The keruvim bore the likeness of the face of a baby. We can also say that babies have the face of keruvim. Therefore, if we wish to envision how a baby should look and what are the characteristics it must have, all we need do is look at the keruvim and see their holiness.

The Torah states three characteristics of these holy figures: 1) "And the keruvim spread their wings heavenward," 2) "They spread their wings protectively over the poroches," and 3) "They faced one another."

The same marks identify the face of an innocent infant who has never sinned: wings spread upward, standing firmly with wings outstretched protectively over the Oron Hakodesh, and a face turned towards its fellow.

The keruvim were permanently attached above the Oron. They were made of one integral piece, wings uplifted towards Heaven, spread protectively over the kapores of the Oron, above the Tablets of the Torah and the Commandments, like an eagle hovering over its nest, protecting its fledglings with wings outstretched.

Babies have wings. A baby is full of vitality, bursting with aspirations that soar heavenward. But if we wish to know in which direction the wings of his aspirations are facing, the answer is: "Their wings are spread upward." They are always pointed upward, to what is above them. They seek to rise upward, always just a bit higher.

In his great wisdom, King Shlomo said: "Who knows whether the spirit of man goes upwards and the spirit of the beast goes downwards to the earth?" (Koheles 3:21). A spiritual force always aspires upwards. It feels constricted and confined between physical walls. It seeks to sever itself from its fetters and rise up, as opposed to the animal spirit which feels at home and more at ease the closer it is to earth.

"R' Chiya bar Abba from Yaffo said: the soul in man is constantly rising and falling. It seeks to exit from him" (Yalkut Tehillim 150). The Alshich HaKodosh explains: "For the soul which was hewn from under the heavenly Throne and basked in the bliss of the palaces of the King of the world, is bound inside the contaminating confines of turbid matter and yearns day and night to return to Hashem, the source of her joy." Therefore, the infant whose soul is still pure and uncontaminated, spreads its wings, so to speak, upwards, towards its spiritual source.

This mighty spiritual aspiration must not come at the expense of one's obligations "between man and man." Indeed, where are the faces of the keruvim pointed? Towards one another. The Chofetz Chaim, our latter day Kohen Godol, so to speak, a man elevated from his brethren, stressed that whenever the Torah presents an obligation to move spiritually forward, to ascend in levels of love for Hashem, fear of Hashem and adherence to Him, it prefaces that demand with a requirement of refining and improving one's traits to one's fellow man.
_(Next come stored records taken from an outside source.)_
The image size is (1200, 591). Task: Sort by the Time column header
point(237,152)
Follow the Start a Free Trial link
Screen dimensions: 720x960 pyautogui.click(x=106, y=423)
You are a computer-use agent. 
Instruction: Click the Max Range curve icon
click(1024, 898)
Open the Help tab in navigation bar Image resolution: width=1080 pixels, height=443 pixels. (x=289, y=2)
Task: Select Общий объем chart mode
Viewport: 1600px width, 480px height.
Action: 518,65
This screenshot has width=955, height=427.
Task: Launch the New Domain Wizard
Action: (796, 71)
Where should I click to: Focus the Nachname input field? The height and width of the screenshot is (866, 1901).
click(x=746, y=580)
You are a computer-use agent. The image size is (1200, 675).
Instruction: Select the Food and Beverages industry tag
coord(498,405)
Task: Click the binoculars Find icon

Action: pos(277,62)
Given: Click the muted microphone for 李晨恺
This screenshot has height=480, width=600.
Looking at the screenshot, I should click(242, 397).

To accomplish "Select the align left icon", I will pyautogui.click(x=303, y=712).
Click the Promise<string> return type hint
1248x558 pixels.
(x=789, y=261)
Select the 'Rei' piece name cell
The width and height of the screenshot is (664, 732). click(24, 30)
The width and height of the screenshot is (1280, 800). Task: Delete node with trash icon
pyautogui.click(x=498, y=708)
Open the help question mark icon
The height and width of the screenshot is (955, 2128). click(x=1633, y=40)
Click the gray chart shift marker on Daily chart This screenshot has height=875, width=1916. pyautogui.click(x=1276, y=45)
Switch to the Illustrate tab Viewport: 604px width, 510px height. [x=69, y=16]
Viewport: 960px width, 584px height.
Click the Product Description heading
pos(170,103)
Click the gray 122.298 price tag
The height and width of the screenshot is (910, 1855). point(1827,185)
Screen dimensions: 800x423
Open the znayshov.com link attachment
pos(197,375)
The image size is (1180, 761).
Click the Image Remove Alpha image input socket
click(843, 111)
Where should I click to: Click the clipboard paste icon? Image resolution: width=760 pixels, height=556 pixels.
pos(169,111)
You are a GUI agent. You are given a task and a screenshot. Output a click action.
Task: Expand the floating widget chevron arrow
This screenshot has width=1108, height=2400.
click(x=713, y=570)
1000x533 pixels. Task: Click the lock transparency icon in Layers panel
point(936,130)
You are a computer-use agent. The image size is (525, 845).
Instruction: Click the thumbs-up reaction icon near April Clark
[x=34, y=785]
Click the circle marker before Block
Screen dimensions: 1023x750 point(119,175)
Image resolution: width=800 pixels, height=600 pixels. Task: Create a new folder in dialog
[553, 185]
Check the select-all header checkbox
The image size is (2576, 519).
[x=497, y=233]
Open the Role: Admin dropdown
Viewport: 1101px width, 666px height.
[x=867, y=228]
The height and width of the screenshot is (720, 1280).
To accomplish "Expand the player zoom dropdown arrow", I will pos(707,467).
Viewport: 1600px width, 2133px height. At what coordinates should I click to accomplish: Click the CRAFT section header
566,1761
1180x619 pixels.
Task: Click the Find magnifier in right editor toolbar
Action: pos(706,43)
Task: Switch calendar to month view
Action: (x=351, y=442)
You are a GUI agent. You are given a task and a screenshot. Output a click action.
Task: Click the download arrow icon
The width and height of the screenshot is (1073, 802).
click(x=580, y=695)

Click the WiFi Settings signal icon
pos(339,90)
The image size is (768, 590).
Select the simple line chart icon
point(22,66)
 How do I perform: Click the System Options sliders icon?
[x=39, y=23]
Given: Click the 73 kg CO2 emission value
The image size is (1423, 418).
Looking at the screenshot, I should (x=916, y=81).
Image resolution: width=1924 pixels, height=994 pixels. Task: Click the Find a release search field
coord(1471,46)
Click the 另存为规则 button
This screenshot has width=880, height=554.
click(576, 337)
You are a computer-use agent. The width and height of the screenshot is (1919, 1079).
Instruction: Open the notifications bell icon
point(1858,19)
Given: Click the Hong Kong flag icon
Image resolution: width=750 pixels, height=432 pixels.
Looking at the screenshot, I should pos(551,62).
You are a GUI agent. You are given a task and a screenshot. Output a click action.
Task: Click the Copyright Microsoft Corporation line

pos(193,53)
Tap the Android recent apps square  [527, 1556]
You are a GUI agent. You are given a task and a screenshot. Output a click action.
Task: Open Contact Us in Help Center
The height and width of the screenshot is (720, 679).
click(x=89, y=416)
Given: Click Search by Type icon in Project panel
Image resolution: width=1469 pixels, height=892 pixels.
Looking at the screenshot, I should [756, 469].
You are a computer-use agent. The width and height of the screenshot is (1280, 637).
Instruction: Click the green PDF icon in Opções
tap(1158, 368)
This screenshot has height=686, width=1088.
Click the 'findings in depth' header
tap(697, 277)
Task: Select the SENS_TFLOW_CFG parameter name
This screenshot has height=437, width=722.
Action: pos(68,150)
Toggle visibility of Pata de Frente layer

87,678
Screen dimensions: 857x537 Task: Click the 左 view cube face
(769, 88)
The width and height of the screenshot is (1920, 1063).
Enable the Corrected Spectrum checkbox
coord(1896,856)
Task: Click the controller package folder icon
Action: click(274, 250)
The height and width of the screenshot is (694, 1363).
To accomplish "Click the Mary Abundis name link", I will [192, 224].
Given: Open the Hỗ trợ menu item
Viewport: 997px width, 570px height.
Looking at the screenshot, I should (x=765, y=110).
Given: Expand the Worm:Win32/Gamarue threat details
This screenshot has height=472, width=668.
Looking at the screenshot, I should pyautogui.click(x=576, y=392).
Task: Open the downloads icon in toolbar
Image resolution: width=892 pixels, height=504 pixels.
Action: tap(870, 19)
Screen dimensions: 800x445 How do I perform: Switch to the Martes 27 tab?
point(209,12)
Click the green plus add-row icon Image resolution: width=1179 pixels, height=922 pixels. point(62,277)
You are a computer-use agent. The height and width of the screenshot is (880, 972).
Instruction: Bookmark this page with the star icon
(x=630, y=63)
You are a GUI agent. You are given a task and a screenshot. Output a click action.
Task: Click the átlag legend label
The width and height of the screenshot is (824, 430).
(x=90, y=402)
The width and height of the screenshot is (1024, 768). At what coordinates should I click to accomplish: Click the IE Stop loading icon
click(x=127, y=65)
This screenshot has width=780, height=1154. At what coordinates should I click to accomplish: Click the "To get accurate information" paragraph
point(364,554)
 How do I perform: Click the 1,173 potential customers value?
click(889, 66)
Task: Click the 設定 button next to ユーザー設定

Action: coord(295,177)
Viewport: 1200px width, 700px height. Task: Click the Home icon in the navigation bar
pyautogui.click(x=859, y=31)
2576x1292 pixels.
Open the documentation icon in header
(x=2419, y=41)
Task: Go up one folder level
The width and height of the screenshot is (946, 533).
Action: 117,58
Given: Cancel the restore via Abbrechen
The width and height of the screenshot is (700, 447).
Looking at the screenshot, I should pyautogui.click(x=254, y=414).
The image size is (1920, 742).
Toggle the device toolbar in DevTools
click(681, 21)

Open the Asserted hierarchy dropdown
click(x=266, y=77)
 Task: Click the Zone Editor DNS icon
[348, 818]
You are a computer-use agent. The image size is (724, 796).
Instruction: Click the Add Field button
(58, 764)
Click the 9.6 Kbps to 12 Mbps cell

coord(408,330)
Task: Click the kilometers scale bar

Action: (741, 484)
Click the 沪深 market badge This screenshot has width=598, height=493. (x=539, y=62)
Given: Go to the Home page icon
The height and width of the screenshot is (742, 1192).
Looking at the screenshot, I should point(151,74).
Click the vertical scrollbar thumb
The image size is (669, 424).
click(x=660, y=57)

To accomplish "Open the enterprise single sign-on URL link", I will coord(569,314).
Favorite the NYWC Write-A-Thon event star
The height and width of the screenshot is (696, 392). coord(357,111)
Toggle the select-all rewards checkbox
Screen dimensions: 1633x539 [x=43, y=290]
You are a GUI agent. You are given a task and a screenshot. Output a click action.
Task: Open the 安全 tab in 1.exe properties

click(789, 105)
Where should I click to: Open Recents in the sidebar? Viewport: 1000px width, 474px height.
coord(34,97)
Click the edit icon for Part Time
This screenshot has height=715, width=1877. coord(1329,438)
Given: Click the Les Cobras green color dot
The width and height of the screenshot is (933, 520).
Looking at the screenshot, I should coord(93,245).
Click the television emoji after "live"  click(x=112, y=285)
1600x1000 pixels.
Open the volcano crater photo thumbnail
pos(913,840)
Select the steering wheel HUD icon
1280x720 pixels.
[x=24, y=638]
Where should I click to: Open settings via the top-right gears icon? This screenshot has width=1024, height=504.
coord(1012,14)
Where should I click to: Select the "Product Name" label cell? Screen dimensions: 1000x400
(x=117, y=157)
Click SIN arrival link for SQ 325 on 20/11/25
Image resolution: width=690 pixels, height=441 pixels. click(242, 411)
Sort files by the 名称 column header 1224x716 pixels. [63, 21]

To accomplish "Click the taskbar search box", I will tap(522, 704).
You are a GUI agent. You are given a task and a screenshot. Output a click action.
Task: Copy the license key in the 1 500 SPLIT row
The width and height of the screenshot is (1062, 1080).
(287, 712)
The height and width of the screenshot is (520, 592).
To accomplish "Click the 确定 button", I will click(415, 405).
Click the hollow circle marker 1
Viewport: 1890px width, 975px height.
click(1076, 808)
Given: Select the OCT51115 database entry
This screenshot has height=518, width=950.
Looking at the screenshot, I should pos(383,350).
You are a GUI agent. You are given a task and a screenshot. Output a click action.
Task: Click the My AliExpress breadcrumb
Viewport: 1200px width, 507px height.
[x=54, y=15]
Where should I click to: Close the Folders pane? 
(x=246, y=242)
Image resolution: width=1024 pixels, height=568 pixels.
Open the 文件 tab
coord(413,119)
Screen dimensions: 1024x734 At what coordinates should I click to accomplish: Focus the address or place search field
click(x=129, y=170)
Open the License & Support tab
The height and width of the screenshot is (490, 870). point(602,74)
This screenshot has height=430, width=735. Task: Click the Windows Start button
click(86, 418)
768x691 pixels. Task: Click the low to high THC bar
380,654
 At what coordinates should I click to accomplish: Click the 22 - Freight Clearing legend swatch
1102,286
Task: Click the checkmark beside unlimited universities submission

"Just as He is merciful, so must you be merciful. Just as He is compassionate, so must you be compassionate." For spiritual aspirations will never be realized if `the way to them is paved with stumbling blocks in the path of others.' This was one of the vital cornerstones of the mussar teachings of R' Yisroel Salanter zy'o,

Therefore, the keruvim, bearing the shape and visage of a baby, spread their wings upward, stood and canopied the aron bris -- yet faced one another.